> TASK STATEMENT:
Transcribe the passage of the financial crisis excerpt below, from "The following is" up to and including "on Wall Street.".

The following is an excellent excerpt from the book “AFTER THE MUSIC STOPPED: The Financial Crisis, the Response, and the Work Ahead” by Alan S. Blinder from Chapter 3 “The House of Cards” on page 64 and I quote: “Why did so many smart people believe these laissez-fairey tales? It’s a good question. Some of the blame goes to the excessive faith in free markets that was the elixir of the day. Some goes to economists who believed and extolled the efficient markets hypothesis—and taught it to their students, many of whom wound up as financial engineers on Wall Street.
Another part almost certainly came from people’s collective tendency to forget the past. When times are good, asset values are rising, and loan defaults are rare, it is all too easy to forget one of the laws of financial gravity: What goes up too fast usually comes crashing down. The late Hyman Minsky, an important but neglected economist, emphasized the forgetfulness factor in his theory of recurrent financial crises. In recent years, many Wall Streeters have taken to calling the 2007-2009 crisis a “Minsky moment.” [FOOTNOTE: The term was apparently coined by economist Paul McCulley.] It was quite a moment. Too bad traders didn’t remember their Minsky before the debacle. Too bad regulators didn’t, either.
THE EFFICIENT MARKETS HYPOTHESIS
The adjective “efficient” in “efficient markets” refers to how investors use information. In an efficient market, every titbit of new information is processed correctly and immediately by investors. As a result, market prices react instantly and appropriately to any relevant news about the asset in question, whether it is a share of stock, a corporate bond, a derivative, or some other vehicle. As the saying goes, there are no $100 bills left on the proverbial sidewalk for latecomers to pick up, because asset prices move up or down immediately. To profit from news, you must be jackrabbit fast; otherwise, you’ll be too late. This is one rationale for the oft-cited aphorism “You can’t beat the market.”
An even stronger form of efficiency holds that market prices do not react to irrelevant news. If this were so, prices would ignore will-o’-the-wisps, unfounded rumors, the madness of crowds, and other extraneous factors—focusing at every moment on the fundamentals. In this case, prices would never deviate from fundamental values; that is, market prices would always be “right.” Under that exaggerated form of market efficiency, which critics sometimes deride as “free-market fundamentalism,” there would never be asset-price bubbles.
Almost no one takes the strong form of the efficient markets hypothesis (EMH) as the literal truth, just as no physicist accepts Newtonian physics often provides excellent approximations of reality. Similarly, economists argue over how good an approximation the EMH is in particular applications. For example, the EMH fits data on widely traded stocks rather well.
But thinly traded or poorly understood securities are another matter entirely. Case in point: Theoretical valuation models based on EMH-type reasoning were used by Wall Street financial engineers to devise and price all sorts of exotic derivatives. History records that some of these calculations proved wide of the mark.

> RECORD SET:
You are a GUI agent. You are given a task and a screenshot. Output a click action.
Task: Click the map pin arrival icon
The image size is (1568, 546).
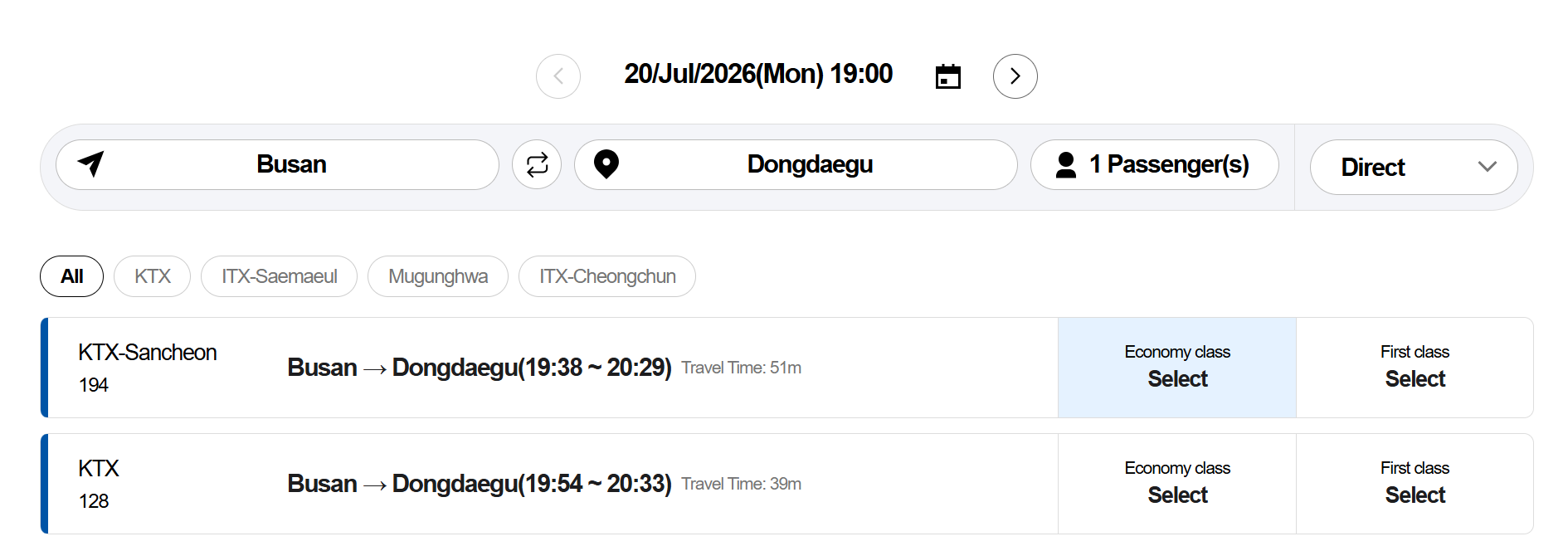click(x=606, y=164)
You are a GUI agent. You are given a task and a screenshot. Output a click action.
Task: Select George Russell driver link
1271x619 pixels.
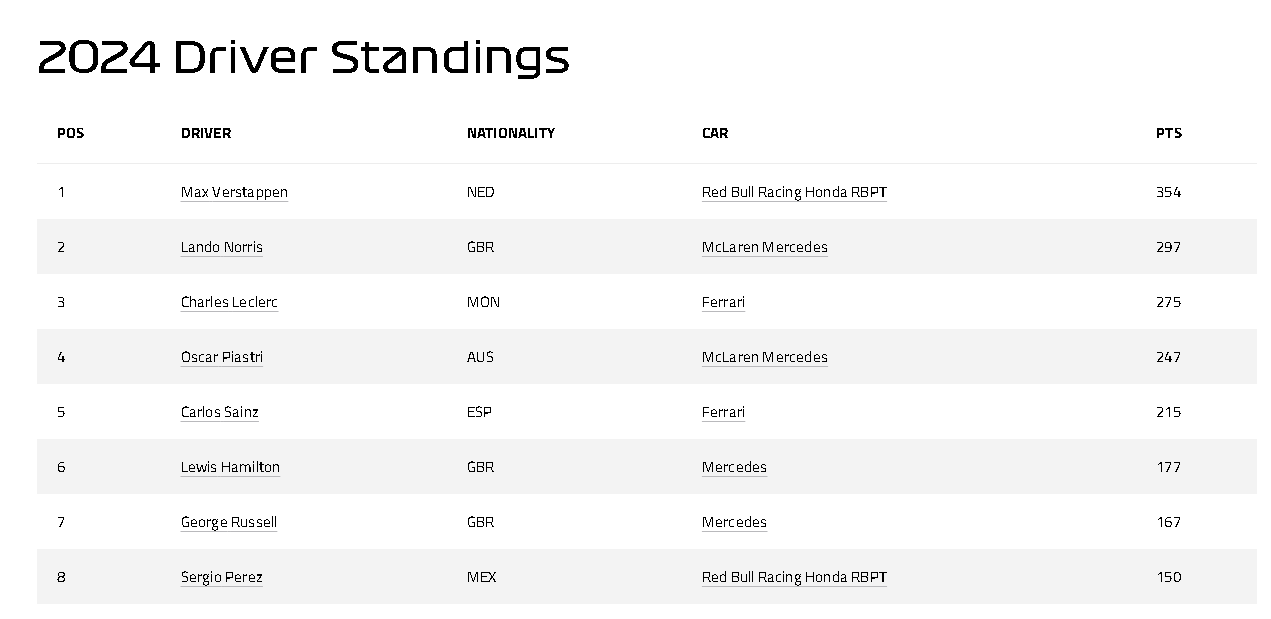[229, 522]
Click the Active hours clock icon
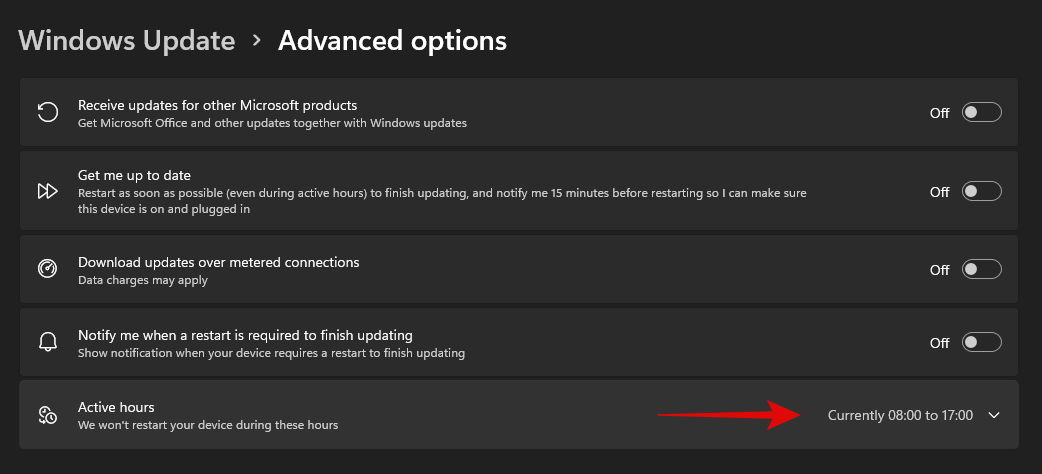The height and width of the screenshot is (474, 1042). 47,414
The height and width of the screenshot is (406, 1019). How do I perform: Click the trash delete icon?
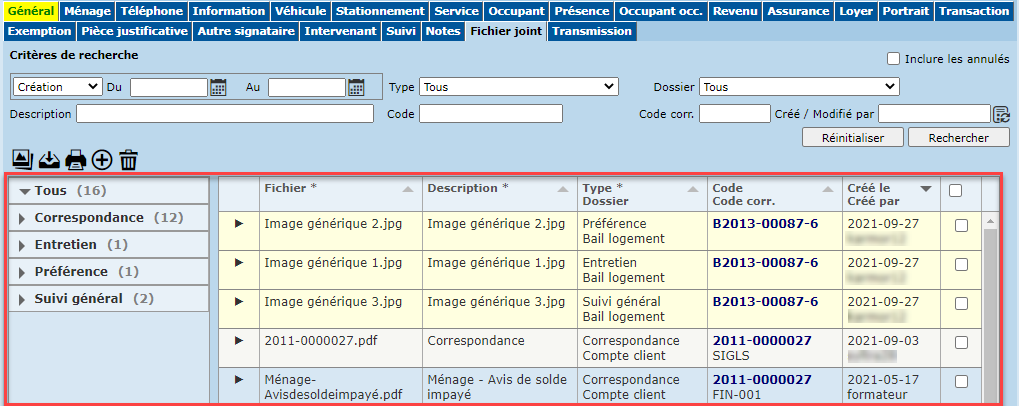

--

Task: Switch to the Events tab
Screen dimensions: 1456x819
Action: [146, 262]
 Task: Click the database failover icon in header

> OUTPUT FOR THIS TASK:
The following is an excellent excerpt from the book “AFTER THE MUSIC STOPPED: The Financial Crisis, the Response, and the Work Ahead” by Alan S. Blinder from Chapter 3 “The House of Cards” on page 64 and I quote: “Why did so many smart people believe these laissez-fairey tales? It’s a good question. Some of the blame goes to the excessive faith in free markets that was the elixir of the day. Some goes to economists who believed and extolled the efficient markets hypothesis—and taught it to their students, many of whom wound up as financial engineers on Wall Street.